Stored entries
*** Block opens ***
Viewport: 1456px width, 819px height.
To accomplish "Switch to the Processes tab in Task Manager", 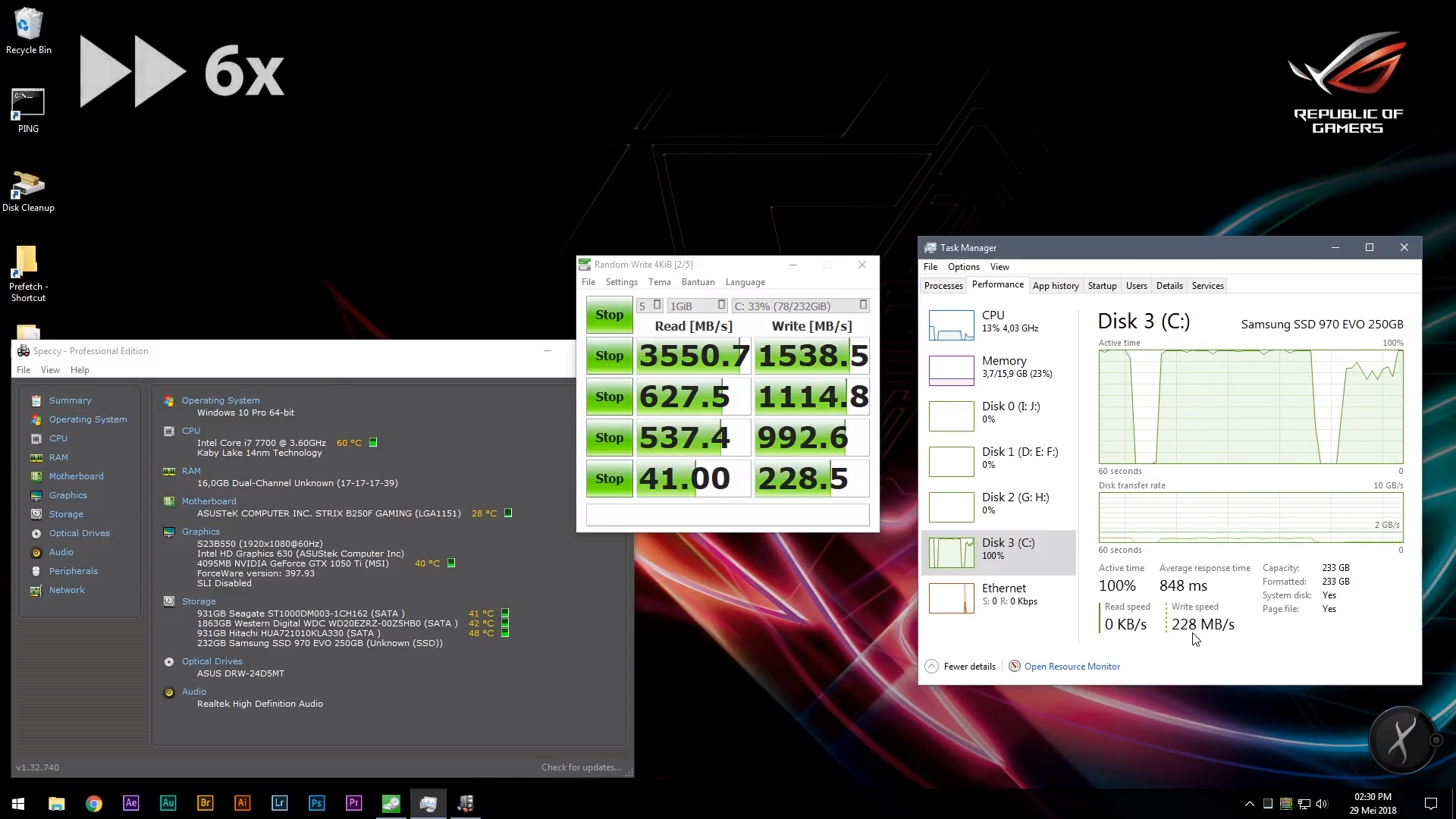I will pyautogui.click(x=943, y=286).
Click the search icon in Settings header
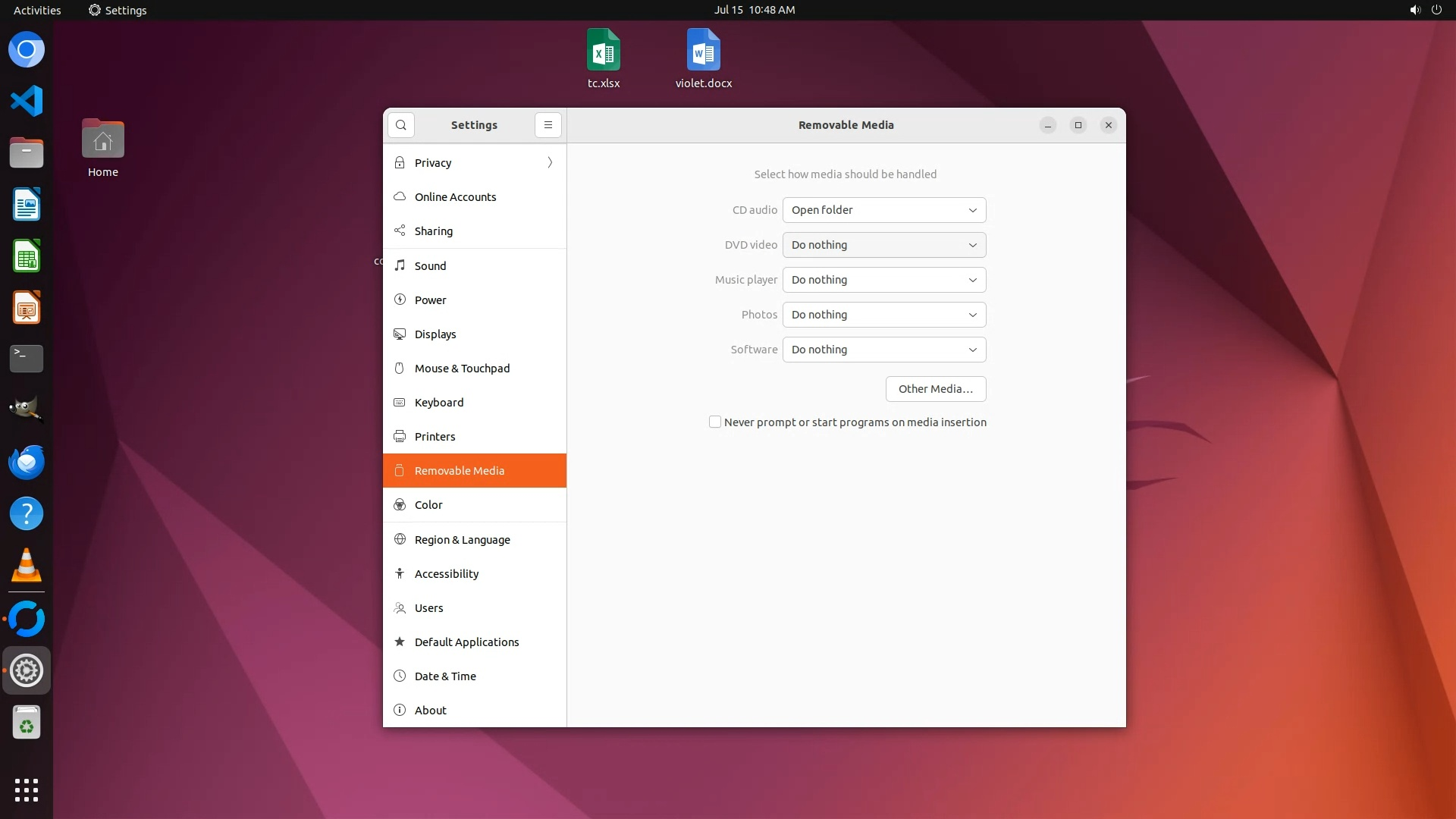Screen dimensions: 1456x819 click(400, 125)
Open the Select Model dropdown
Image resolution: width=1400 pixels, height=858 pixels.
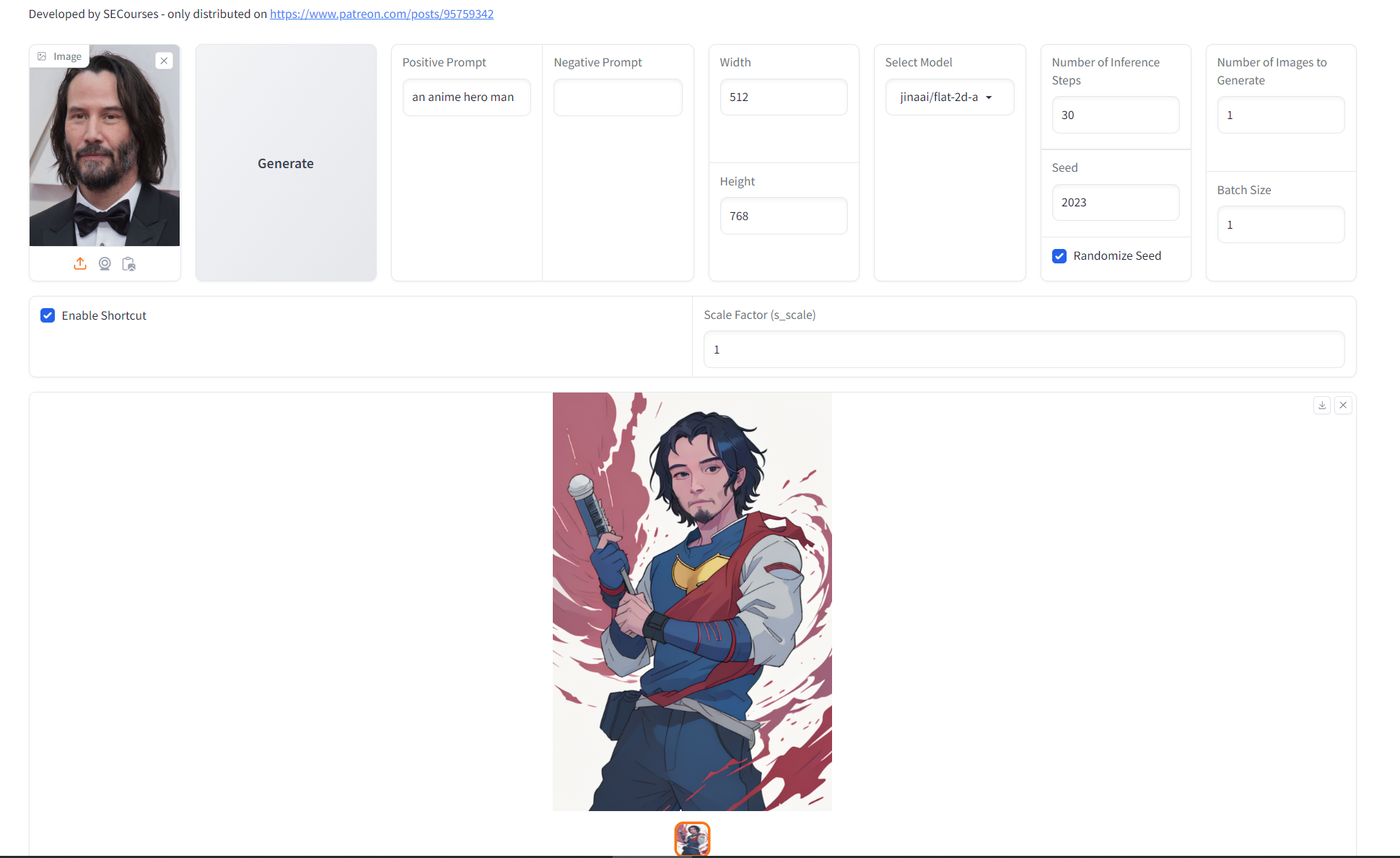940,97
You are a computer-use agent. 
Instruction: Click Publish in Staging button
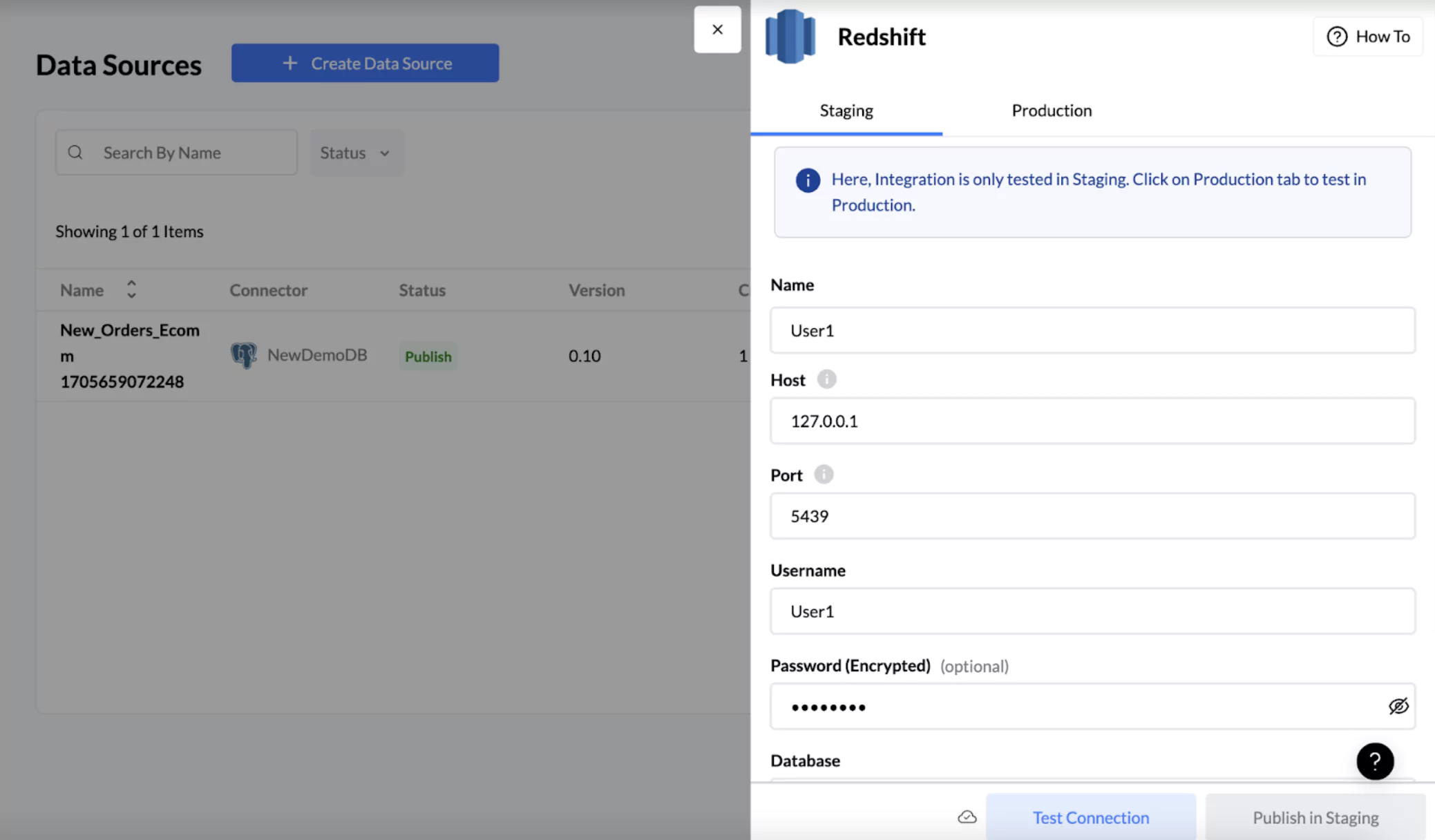1315,817
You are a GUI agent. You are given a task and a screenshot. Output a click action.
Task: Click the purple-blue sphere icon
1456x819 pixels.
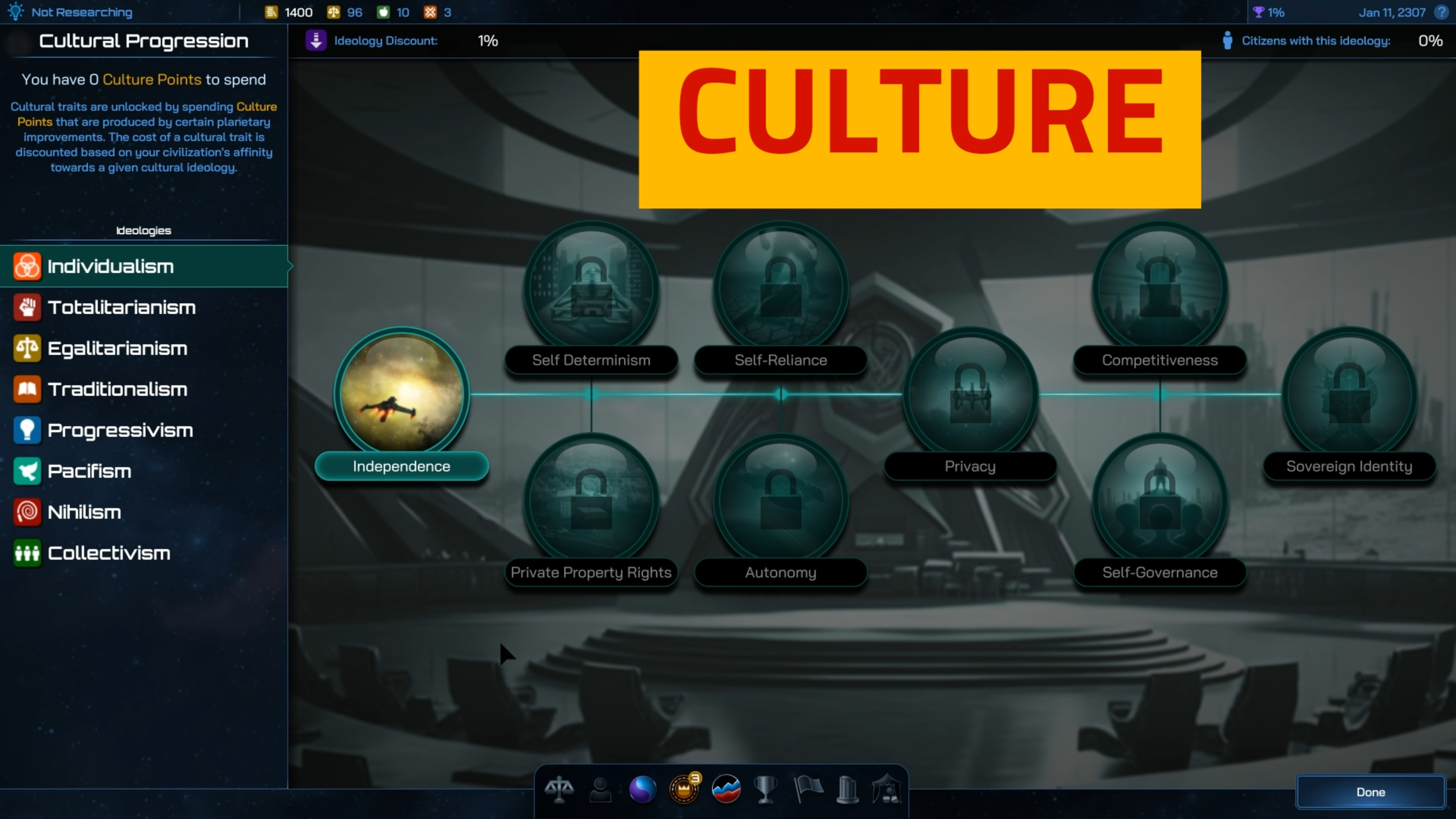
*** Block closes ***
**About this exercise:** Identify the lines above that contain the word "agent", then copy them.

**Answer to the problem:**
You are a computer-use agent. 
You are a GUI agent. You are given a task and a screenshot. Output a click action.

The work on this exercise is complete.